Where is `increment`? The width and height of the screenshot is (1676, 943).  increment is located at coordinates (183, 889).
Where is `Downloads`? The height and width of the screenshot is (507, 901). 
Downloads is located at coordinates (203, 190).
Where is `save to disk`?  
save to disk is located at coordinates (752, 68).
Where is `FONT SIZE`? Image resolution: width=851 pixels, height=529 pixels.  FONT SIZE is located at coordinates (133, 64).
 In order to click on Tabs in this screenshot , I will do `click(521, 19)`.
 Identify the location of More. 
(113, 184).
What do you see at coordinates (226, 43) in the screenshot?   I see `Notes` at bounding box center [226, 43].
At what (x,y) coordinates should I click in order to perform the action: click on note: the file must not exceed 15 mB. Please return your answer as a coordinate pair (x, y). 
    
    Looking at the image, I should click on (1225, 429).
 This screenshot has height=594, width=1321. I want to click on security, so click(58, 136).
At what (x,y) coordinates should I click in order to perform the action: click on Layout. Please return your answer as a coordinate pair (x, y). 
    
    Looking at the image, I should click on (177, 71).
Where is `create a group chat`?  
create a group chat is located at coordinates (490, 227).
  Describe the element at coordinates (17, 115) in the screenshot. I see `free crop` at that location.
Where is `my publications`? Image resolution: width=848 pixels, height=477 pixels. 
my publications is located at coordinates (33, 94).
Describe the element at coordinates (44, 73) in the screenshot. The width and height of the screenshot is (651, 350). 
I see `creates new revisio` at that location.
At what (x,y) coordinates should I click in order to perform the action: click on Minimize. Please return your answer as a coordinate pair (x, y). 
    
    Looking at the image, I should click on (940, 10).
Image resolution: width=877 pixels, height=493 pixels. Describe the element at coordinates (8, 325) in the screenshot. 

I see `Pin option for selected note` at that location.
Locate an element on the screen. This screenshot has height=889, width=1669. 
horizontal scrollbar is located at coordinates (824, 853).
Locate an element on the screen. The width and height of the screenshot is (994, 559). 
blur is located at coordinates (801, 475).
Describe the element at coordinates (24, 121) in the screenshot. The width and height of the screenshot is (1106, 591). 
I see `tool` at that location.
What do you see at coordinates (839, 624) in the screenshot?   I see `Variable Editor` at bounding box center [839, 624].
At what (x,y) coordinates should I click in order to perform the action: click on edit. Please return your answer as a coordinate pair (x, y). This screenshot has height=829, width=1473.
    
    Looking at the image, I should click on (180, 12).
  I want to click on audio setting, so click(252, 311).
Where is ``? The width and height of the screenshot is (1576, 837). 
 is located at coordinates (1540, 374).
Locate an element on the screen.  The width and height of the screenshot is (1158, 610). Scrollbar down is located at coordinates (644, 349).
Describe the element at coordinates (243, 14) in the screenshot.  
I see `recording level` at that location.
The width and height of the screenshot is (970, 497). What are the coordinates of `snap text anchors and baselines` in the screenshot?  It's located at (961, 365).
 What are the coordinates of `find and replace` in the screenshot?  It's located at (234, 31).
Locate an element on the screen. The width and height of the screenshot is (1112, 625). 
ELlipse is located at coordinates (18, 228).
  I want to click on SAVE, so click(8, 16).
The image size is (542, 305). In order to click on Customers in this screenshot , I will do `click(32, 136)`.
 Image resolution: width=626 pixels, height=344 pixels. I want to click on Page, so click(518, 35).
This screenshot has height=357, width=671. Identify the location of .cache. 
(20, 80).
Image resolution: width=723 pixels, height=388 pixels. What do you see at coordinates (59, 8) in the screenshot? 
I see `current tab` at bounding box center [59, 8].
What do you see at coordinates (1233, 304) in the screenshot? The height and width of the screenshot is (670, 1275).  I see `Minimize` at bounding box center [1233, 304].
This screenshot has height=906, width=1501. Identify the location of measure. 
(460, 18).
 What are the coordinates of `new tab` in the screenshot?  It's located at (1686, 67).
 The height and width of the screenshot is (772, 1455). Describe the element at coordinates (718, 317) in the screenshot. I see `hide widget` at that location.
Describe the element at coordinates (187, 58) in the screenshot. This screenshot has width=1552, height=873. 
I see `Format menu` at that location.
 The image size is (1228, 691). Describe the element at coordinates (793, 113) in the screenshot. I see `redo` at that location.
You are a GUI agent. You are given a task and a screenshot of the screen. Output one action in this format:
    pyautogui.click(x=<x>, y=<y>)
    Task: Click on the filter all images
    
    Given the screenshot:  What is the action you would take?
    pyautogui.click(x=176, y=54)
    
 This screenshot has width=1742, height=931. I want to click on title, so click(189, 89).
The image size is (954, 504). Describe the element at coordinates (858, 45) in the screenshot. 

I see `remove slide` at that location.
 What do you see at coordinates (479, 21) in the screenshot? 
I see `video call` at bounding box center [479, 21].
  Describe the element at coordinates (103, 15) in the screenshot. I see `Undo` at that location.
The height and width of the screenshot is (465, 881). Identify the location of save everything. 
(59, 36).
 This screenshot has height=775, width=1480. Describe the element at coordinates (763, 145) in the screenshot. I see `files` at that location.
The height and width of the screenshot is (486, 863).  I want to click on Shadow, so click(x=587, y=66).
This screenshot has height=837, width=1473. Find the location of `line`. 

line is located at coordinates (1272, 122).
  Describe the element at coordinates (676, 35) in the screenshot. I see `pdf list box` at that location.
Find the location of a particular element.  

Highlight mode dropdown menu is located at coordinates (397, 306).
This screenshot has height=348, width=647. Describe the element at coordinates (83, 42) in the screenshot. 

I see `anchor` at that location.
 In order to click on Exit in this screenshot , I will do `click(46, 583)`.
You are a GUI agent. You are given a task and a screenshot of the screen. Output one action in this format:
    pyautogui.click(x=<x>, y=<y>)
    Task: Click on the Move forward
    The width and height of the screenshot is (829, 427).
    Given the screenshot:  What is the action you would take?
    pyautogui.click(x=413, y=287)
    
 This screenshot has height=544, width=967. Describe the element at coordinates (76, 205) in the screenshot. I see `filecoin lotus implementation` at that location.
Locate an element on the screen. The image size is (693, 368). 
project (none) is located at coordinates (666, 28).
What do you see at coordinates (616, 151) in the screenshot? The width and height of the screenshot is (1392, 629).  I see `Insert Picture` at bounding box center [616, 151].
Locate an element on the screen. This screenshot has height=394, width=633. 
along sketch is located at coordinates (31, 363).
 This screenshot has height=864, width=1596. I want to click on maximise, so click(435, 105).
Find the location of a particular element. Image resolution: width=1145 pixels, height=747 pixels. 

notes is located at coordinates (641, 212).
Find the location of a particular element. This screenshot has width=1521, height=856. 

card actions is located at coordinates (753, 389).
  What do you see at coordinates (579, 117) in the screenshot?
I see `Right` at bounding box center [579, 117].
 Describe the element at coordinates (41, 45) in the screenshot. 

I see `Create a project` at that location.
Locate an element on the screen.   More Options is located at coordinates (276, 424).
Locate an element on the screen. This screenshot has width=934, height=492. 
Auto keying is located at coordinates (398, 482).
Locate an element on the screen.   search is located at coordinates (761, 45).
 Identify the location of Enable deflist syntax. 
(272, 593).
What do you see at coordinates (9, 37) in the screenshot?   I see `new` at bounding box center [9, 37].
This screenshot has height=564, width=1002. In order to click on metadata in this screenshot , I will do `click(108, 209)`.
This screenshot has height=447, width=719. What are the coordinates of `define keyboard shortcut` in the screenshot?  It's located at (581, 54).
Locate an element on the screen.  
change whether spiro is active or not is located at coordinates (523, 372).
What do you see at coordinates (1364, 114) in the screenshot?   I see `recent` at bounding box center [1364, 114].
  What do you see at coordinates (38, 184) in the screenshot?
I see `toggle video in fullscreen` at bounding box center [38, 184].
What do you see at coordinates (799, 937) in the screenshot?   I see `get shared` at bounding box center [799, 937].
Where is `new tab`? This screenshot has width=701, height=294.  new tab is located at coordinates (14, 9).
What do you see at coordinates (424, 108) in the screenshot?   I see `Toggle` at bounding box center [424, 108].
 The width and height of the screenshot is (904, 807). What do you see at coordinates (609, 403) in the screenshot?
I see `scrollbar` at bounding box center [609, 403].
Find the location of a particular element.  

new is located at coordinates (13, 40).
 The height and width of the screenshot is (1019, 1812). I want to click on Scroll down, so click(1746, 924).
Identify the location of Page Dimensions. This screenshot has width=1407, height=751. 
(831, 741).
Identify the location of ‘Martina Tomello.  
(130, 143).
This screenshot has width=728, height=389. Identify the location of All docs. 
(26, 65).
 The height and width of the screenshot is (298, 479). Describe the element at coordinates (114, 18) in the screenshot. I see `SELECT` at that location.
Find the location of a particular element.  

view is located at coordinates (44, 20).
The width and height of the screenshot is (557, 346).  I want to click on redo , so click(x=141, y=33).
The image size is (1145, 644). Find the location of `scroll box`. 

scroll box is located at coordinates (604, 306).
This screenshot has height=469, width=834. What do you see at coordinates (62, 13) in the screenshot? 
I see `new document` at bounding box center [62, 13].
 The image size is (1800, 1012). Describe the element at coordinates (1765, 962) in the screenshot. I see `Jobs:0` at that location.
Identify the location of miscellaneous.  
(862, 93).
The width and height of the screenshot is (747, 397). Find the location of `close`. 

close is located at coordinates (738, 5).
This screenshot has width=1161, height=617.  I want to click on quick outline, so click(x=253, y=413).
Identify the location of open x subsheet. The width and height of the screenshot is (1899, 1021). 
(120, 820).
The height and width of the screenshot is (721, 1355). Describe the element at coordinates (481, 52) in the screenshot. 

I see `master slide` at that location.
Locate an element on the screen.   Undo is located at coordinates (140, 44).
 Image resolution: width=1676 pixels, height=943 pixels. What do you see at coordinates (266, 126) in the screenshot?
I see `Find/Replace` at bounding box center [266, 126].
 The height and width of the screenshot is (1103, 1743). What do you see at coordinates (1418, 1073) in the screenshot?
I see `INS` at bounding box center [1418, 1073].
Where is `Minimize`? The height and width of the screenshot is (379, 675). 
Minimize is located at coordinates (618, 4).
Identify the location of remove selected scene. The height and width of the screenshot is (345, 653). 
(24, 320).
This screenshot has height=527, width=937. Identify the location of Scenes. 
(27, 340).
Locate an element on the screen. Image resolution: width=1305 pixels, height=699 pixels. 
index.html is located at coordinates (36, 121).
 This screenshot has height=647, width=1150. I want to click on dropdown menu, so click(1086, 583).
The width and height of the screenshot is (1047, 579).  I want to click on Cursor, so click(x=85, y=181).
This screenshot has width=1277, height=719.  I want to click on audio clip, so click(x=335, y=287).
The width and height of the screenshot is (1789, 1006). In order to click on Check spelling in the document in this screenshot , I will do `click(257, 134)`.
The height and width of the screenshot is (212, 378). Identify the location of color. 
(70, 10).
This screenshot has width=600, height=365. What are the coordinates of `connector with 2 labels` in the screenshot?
********
▶ _Given problem_
Rewrite the entries starting at the line containing "This screenshot has height=837, width=1473." and ending at the line containing "Describe the element at coordinates (676, 35)", putting "Locate" in place of "Find the location of" and leaving everything else as it is.

▶ _Result for this task_
This screenshot has height=837, width=1473. Locate `line`. 

line is located at coordinates (1272, 122).
  Describe the element at coordinates (676, 35) in the screenshot. I see `pdf list box` at that location.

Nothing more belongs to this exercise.